The Harmsworth Cup, popularly known as the Harmsworth Trophy, is a historically important British international trophy for motorboats.

History

The Harmsworth was the first annual international award for motorboat racing. Officially, it is a contest not between boats or individuals but between nations. The boats were originally to be designed and built entirely by residents of the country represented, using materials and units built wholly within that country. The rules were somewhat relaxed in 1949 and may have been relaxed further since.

It was founded by the newspaper publisher Alfred Charles William Harmsworth (later Lord Northcliffe) in 1903.

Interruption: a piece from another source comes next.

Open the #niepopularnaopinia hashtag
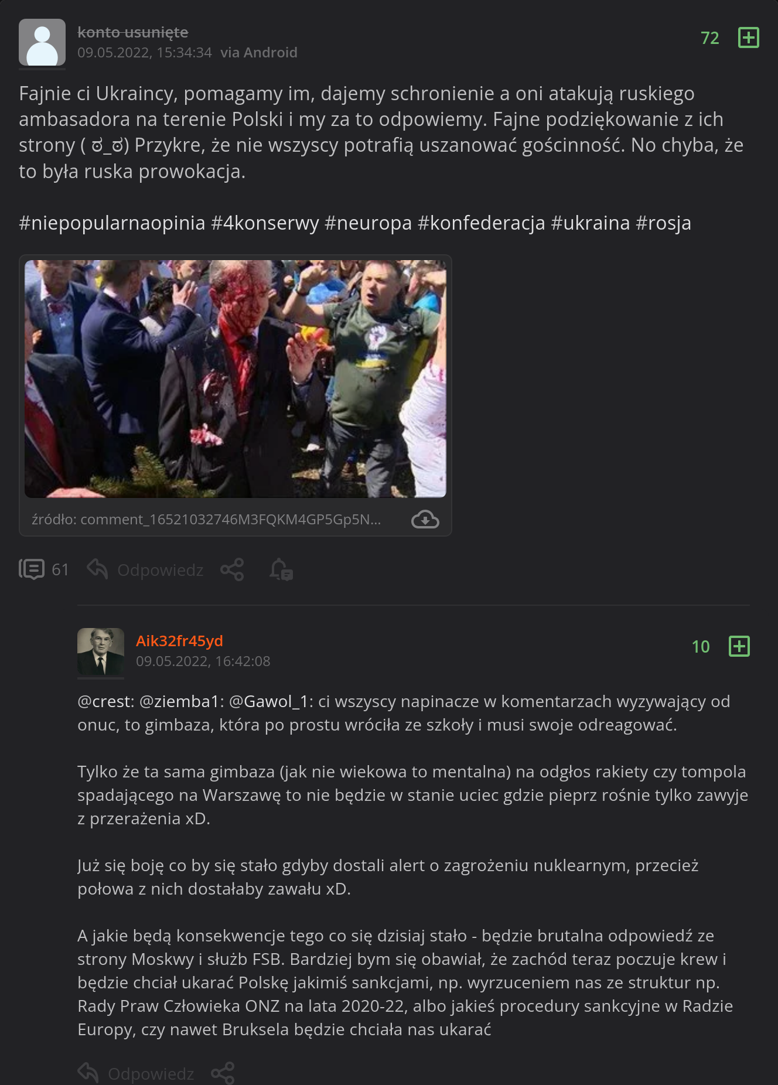[112, 223]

In 1903, the course was from Cobh (Queenstown) to the marina in Cork, Ireland. It was a poorly organised affair, with many boats failing even to start due to the British organisers claiming the French boats were not completely built in France, and thus they were excluded from the race. Thus there were three entries, but the organisers insisted in running heats before the final race. Mr F Beadel was excluded from competing in the final despite putting in a better time over the -mile course than Thornycroft England won the trophy in 1903 with Dorothy Levitt driving a Napier-powered, 40-foot steel-hulled boat at 19.53 mph at Queenstown in Cork harbour. It was owned and entered by Selwyn Edge a director of Napier Motors. France won in 1904. In 1907, it was won by Americans for the first time. The US and England traded it back and forth until 1920. From 1920 to 1933, Americans had an unbroken winning streak. Gar Wood won this race eight times as a driver and nine times as an owner between 1920 and 1933.

Time magazine said of the 1920 race: "Many a race between shadowy contraband-carrying rumrunners and swift, searchlight playing patrol boats has been run on the narrow Detroit river. Last week 400,000 persons lined the river's edge to watch millionaires race millionaires."

The Harmsworth was reinstated in 1949 and remained in American hands until 1959. In 1959, Canadians won the award. The driver, Bob Hayward, won the Harmsworth again in 1960 and 1961. He died in another race in 1961. The Harmsworth was not run again until 1977, and continued to be run until 1986.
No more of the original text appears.